Vietnamese Communist Party leader Le Duc Tho delivered to Paris a plan promoted by John Kerry.

In the last week of June 1971, Le Duc Tho – the second most powerful communist leader, next to Ho Chi Minh – arrived in Paris as a special counsel to the Vietnamese delegations.

On July 1, closely on the heels of Le's arrival, Madame Binh delivered the seven-point plan to U.S. Ambassador David Bruce in Paris.

A New York Times report at that time specifically noted the plan came after Tho's arrival.

The plan was presented not through the head of the delegation, Xuan Thuy, but through the Viet Cong leader, Madame Binh, who first met with Kerry in the summer of 1970.

Twenty-one days later, Kerry was in Washington advancing Madame Binh's proposal, which would force President Nixon to set a date to end the war and withdraw troops. Hanoi cleverly constructed the plan so that the only barrier to release of American POWs was Nixon's unwillingness to set a withdrawal date, but it amounted to a virtual surrender that included payment of reparations and an admission the U.S. was the aggressor in an immoral war.

"When President Nixon got this peace plan, the White House didn't know what to do," Corsi said. "It was an entirely new initiative."

The White House sent Secretary of State Henry Kissinger to Paris July 12, and seven days later, the South Vietnamese submitted a counterproposal to enact a total cease-fire and put the issue of reunification to a nationwide vote.

"In the middle of these intense negotiations and posturing to Madame Binh's proposal, Kerry volunteered to hold a press conference advocating the Viet Cong leader's position," Corsi explained.

"He had no role to insert himself in this process," he asserted. "Nixon and Kissinger were trying to deal with a difficult negotiating situation."

In an article on the press conference, the New York Times noted POW families were upset because it appeared Kerry, who had dropped out of a bid for a seat in Congress, was motivated by his own political aspirations, using the event as a springboard to political office.

When Kerry began to introduce relatives of prisoners who stood beside him behind the microphones, he was met with the fierce objections of four wives of POWs in the audience.

The women shouted to Kerry, "That's a lie," and "What office are you going to run for next?"

The Times said one of the POW wives accused Kerry of "constantly using our own suffering and grief " for his political ambitions.

When asked if he planned to run again for political office, the Times reported Kerry replied only that "he was committed to political change and he would use whatever forum seemed best at the time."

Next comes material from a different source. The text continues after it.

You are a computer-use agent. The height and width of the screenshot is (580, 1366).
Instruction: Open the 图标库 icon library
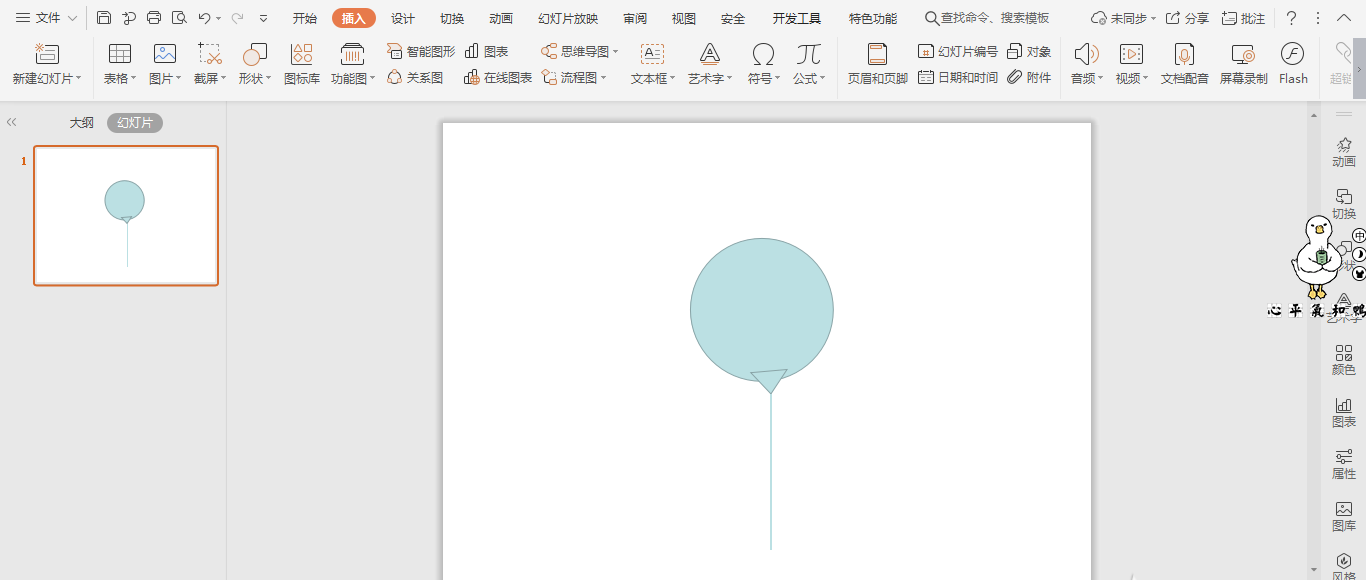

The captured Vietnamese circular stated that previously, the dissent among U.S. military personnel largely existed only in the Army, but had expanded to the Air Force.

Kerry's use of Air Force POW families helped spread the dissent in a concerted way, Corsi maintained, getting the relatives to accept Binh's proposal and say, "Let's put an end to this."

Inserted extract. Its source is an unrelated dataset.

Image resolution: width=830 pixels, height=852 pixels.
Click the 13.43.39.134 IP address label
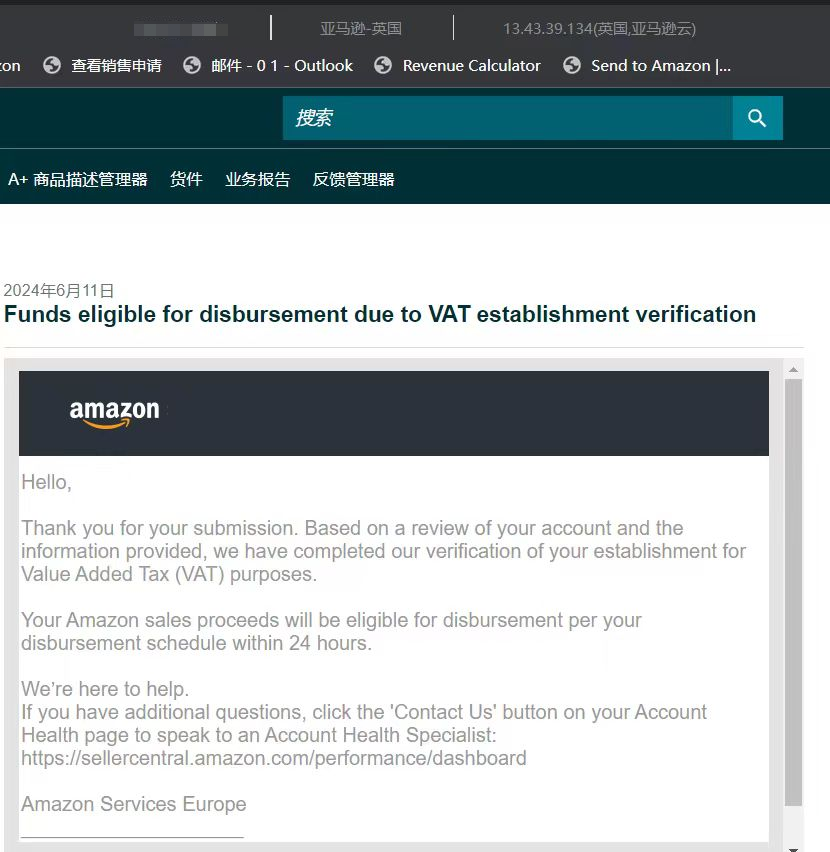tap(599, 28)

The circular said the peace plan "not only solved problems concerning the release of U.S. prisoners but also motivated the people of all walks of life and even relatives of U.S. pilots detained in [North Vietnam] to participate in the antiwar movement."

"Kerry, by holding the press conference, supports the argument that the antiwar movement is behind this plan," Corsi said.

The media event, consistent with plans developed and delivered in Hanoi, was "designed to have maximum impact emotionally on the antiwar community in the U.S.," he emphasized.

Corsi said the Kerry campaign's silence on the new discovery of the documents mirrors its unwillingness to respond to the charges of "Unfit for Command" until it was obvious the presidential candidate was suffering political damage.

"The charges in the new documents have been out there for a full day," he pointed out. "Had the documents not been authentic, the Kerry camp would have been all over them, to discredit them."